◆ **Data**

○ ○ ○ ○ ○ ○ ○

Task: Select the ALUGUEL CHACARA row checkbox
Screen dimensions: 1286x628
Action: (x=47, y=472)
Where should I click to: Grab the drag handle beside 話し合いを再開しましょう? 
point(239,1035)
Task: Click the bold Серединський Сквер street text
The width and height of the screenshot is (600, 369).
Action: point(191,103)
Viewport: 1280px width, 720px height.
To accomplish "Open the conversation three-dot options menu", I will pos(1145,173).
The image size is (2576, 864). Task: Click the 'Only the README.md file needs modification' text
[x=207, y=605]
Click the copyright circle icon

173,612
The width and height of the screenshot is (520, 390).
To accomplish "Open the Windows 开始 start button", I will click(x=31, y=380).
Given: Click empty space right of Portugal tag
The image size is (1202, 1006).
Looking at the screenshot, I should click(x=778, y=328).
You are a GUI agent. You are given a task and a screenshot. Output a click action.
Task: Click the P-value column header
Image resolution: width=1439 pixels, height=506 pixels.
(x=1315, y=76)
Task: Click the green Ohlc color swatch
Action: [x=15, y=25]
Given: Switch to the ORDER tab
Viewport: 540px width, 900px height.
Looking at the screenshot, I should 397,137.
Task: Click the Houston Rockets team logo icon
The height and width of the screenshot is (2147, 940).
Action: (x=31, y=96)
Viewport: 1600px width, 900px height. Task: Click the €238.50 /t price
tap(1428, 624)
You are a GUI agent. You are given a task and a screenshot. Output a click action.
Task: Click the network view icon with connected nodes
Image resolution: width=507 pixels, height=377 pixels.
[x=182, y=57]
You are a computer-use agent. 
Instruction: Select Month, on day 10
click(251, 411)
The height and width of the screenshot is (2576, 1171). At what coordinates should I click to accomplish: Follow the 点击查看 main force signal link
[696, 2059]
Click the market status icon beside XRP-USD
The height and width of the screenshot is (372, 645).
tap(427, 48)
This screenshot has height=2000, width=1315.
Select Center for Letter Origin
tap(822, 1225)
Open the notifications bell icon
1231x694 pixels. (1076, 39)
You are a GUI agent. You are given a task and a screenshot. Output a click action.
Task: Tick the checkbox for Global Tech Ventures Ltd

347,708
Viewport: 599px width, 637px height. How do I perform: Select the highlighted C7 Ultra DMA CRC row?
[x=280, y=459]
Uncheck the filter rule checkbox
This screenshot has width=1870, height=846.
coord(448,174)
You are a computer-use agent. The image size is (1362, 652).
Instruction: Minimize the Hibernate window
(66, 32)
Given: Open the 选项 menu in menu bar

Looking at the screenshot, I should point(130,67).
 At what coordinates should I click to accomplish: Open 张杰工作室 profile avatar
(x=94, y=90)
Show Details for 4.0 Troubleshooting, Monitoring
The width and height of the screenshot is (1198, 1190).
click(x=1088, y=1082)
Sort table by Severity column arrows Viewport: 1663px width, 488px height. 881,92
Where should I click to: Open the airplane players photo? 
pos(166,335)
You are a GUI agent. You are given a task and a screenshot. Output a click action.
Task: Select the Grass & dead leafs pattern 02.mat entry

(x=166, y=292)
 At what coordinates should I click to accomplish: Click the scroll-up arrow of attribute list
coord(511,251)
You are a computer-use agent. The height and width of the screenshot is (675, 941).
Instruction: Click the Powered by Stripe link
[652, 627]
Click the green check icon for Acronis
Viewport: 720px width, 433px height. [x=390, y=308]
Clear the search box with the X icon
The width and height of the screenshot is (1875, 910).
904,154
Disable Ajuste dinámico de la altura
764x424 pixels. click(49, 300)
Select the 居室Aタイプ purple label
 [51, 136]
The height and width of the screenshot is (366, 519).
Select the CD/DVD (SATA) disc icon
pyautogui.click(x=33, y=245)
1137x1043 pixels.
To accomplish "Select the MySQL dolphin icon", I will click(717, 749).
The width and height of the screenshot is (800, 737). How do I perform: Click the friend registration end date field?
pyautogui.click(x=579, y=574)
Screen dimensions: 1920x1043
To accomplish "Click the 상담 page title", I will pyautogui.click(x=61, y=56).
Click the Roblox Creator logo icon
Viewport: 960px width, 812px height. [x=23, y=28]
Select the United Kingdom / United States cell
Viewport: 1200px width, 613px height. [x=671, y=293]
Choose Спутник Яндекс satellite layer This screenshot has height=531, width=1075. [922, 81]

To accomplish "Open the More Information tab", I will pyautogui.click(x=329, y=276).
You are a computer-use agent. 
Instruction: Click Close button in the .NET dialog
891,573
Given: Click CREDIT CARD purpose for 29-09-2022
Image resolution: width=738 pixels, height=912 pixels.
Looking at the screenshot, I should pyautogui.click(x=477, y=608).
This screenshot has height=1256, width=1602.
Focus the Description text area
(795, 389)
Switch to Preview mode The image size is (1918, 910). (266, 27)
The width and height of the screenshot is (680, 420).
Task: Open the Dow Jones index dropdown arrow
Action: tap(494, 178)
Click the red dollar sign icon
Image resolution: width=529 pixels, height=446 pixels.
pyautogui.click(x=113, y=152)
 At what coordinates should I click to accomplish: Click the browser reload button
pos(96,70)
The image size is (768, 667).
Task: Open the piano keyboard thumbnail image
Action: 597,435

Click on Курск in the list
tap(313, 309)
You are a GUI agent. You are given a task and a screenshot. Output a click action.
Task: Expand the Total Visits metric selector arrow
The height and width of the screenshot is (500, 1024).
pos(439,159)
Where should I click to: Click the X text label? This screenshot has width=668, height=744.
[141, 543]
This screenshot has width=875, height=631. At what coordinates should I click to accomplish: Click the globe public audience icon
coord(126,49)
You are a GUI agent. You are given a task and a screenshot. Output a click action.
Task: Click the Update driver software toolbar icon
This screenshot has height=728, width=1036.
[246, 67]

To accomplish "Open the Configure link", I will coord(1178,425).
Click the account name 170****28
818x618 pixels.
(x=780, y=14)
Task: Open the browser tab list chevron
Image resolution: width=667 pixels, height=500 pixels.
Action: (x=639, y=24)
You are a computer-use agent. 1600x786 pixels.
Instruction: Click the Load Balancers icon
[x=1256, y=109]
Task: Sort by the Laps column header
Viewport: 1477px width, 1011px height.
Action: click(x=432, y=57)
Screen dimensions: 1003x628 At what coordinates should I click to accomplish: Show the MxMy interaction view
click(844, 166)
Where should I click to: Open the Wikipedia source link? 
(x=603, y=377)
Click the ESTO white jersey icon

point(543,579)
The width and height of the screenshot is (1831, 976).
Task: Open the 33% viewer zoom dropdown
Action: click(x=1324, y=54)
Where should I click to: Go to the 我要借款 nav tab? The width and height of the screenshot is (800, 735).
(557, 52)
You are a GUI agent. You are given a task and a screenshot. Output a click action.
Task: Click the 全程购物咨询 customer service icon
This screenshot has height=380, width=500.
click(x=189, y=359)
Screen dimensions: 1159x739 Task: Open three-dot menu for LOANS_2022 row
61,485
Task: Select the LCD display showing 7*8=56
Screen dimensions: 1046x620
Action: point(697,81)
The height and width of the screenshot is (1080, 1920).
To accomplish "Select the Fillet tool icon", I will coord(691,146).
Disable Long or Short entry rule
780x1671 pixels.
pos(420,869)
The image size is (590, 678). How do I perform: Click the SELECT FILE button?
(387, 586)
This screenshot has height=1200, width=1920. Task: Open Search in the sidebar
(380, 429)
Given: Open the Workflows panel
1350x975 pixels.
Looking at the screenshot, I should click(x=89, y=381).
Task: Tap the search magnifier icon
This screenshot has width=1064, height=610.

○ ○ ○ ○ ○ ○ ○

◆ **Instructions for the task**
Word for word, return the entire set of entries.

◆ **Expected answer**
Task: Select the ALUGUEL CHACARA row checkbox
Screen dimensions: 1286x628
Action: (x=47, y=472)
Where should I click to: Grab the drag handle beside 話し合いを再開しましょう? 
point(239,1035)
Task: Click the bold Серединський Сквер street text
The width and height of the screenshot is (600, 369).
Action: point(191,103)
Viewport: 1280px width, 720px height.
To accomplish "Open the conversation three-dot options menu", I will pos(1145,173).
The image size is (2576, 864). Task: Click the 'Only the README.md file needs modification' text
[x=207, y=605]
Click the copyright circle icon

173,612
The width and height of the screenshot is (520, 390).
To accomplish "Open the Windows 开始 start button", I will click(x=31, y=380).
Given: Click empty space right of Portugal tag
The image size is (1202, 1006).
Looking at the screenshot, I should click(x=778, y=328).
You are a GUI agent. You are given a task and a screenshot. Output a click action.
Task: Click the P-value column header
Image resolution: width=1439 pixels, height=506 pixels.
(x=1315, y=76)
Task: Click the green Ohlc color swatch
Action: [x=15, y=25]
Given: Switch to the ORDER tab
Viewport: 540px width, 900px height.
Looking at the screenshot, I should 397,137.
Task: Click the Houston Rockets team logo icon
The height and width of the screenshot is (2147, 940).
Action: (x=31, y=96)
Viewport: 1600px width, 900px height. Task: Click the €238.50 /t price
tap(1428, 624)
You are a GUI agent. You are given a task and a screenshot. Output a click action.
Task: Click the network view icon with connected nodes
Image resolution: width=507 pixels, height=377 pixels.
[x=182, y=57]
You are a computer-use agent. 
Instruction: Select Month, on day 10
click(251, 411)
The height and width of the screenshot is (2576, 1171). At what coordinates should I click to accomplish: Follow the 点击查看 main force signal link
[696, 2059]
Click the market status icon beside XRP-USD
The height and width of the screenshot is (372, 645).
tap(427, 48)
This screenshot has height=2000, width=1315.
Select Center for Letter Origin
tap(822, 1225)
Open the notifications bell icon
1231x694 pixels. (1076, 39)
You are a GUI agent. You are given a task and a screenshot. Output a click action.
Task: Tick the checkbox for Global Tech Ventures Ltd

347,708
Viewport: 599px width, 637px height. How do I perform: Select the highlighted C7 Ultra DMA CRC row?
[x=280, y=459]
Uncheck the filter rule checkbox
This screenshot has width=1870, height=846.
coord(448,174)
You are a computer-use agent. The image size is (1362, 652).
Instruction: Minimize the Hibernate window
(66, 32)
Given: Open the 选项 menu in menu bar

Looking at the screenshot, I should point(130,67).
 At what coordinates should I click to accomplish: Open 张杰工作室 profile avatar
(x=94, y=90)
Show Details for 4.0 Troubleshooting, Monitoring
The width and height of the screenshot is (1198, 1190).
click(x=1088, y=1082)
Sort table by Severity column arrows Viewport: 1663px width, 488px height. 881,92
Where should I click to: Open the airplane players photo? 
pos(166,335)
You are a GUI agent. You are given a task and a screenshot. Output a click action.
Task: Select the Grass & dead leafs pattern 02.mat entry

(x=166, y=292)
 At what coordinates should I click to accomplish: Click the scroll-up arrow of attribute list
coord(511,251)
You are a computer-use agent. The height and width of the screenshot is (675, 941).
Instruction: Click the Powered by Stripe link
[652, 627]
Click the green check icon for Acronis
Viewport: 720px width, 433px height. [x=390, y=308]
Clear the search box with the X icon
The width and height of the screenshot is (1875, 910).
904,154
Disable Ajuste dinámico de la altura
764x424 pixels. click(49, 300)
Select the 居室Aタイプ purple label
 [51, 136]
The height and width of the screenshot is (366, 519).
Select the CD/DVD (SATA) disc icon
pyautogui.click(x=33, y=245)
1137x1043 pixels.
To accomplish "Select the MySQL dolphin icon", I will click(717, 749).
The width and height of the screenshot is (800, 737). How do I perform: Click the friend registration end date field?
pyautogui.click(x=579, y=574)
Screen dimensions: 1920x1043
To accomplish "Click the 상담 page title", I will pyautogui.click(x=61, y=56).
Click the Roblox Creator logo icon
Viewport: 960px width, 812px height. [x=23, y=28]
Select the United Kingdom / United States cell
Viewport: 1200px width, 613px height. [x=671, y=293]
Choose Спутник Яндекс satellite layer This screenshot has height=531, width=1075. [922, 81]

To accomplish "Open the More Information tab", I will pyautogui.click(x=329, y=276).
You are a computer-use agent. 
Instruction: Click Close button in the .NET dialog
891,573
Given: Click CREDIT CARD purpose for 29-09-2022
Image resolution: width=738 pixels, height=912 pixels.
Looking at the screenshot, I should pyautogui.click(x=477, y=608).
This screenshot has height=1256, width=1602.
Focus the Description text area
(795, 389)
Switch to Preview mode The image size is (1918, 910). (266, 27)
The width and height of the screenshot is (680, 420).
Task: Open the Dow Jones index dropdown arrow
Action: tap(494, 178)
Click the red dollar sign icon
Image resolution: width=529 pixels, height=446 pixels.
pyautogui.click(x=113, y=152)
 At what coordinates should I click to accomplish: Click the browser reload button
pos(96,70)
The image size is (768, 667).
Task: Open the piano keyboard thumbnail image
Action: 597,435

Click on Курск in the list
tap(313, 309)
You are a GUI agent. You are given a task and a screenshot. Output a click action.
Task: Expand the Total Visits metric selector arrow
The height and width of the screenshot is (500, 1024).
pos(439,159)
Where should I click to: Click the X text label? This screenshot has width=668, height=744.
[141, 543]
This screenshot has width=875, height=631. At what coordinates should I click to accomplish: Click the globe public audience icon
coord(126,49)
You are a GUI agent. You are given a task and a screenshot. Output a click action.
Task: Click the Update driver software toolbar icon
This screenshot has height=728, width=1036.
[246, 67]

To accomplish "Open the Configure link", I will coord(1178,425).
Click the account name 170****28
818x618 pixels.
(x=780, y=14)
Task: Open the browser tab list chevron
Image resolution: width=667 pixels, height=500 pixels.
Action: (x=639, y=24)
You are a computer-use agent. 1600x786 pixels.
Instruction: Click the Load Balancers icon
[x=1256, y=109]
Task: Sort by the Laps column header
Viewport: 1477px width, 1011px height.
Action: click(x=432, y=57)
Screen dimensions: 1003x628 At what coordinates should I click to accomplish: Show the MxMy interaction view
click(844, 166)
Where should I click to: Open the Wikipedia source link? 
(x=603, y=377)
Click the ESTO white jersey icon

point(543,579)
The width and height of the screenshot is (1831, 976).
Task: Open the 33% viewer zoom dropdown
Action: click(x=1324, y=54)
Where should I click to: Go to the 我要借款 nav tab? The width and height of the screenshot is (800, 735).
(557, 52)
You are a GUI agent. You are given a task and a screenshot. Output a click action.
Task: Click the 全程购物咨询 customer service icon
This screenshot has height=380, width=500.
click(x=189, y=359)
Screen dimensions: 1159x739 Task: Open three-dot menu for LOANS_2022 row
61,485
Task: Select the LCD display showing 7*8=56
Screen dimensions: 1046x620
Action: point(697,81)
The height and width of the screenshot is (1080, 1920).
To accomplish "Select the Fillet tool icon", I will coord(691,146).
Disable Long or Short entry rule
780x1671 pixels.
pos(420,869)
The image size is (590, 678). How do I perform: Click the SELECT FILE button?
(387, 586)
This screenshot has height=1200, width=1920. Task: Open Search in the sidebar
(380, 429)
Given: Open the Workflows panel
1350x975 pixels.
Looking at the screenshot, I should click(x=89, y=381).
Task: Tap the search magnifier icon
This screenshot has width=1064, height=610.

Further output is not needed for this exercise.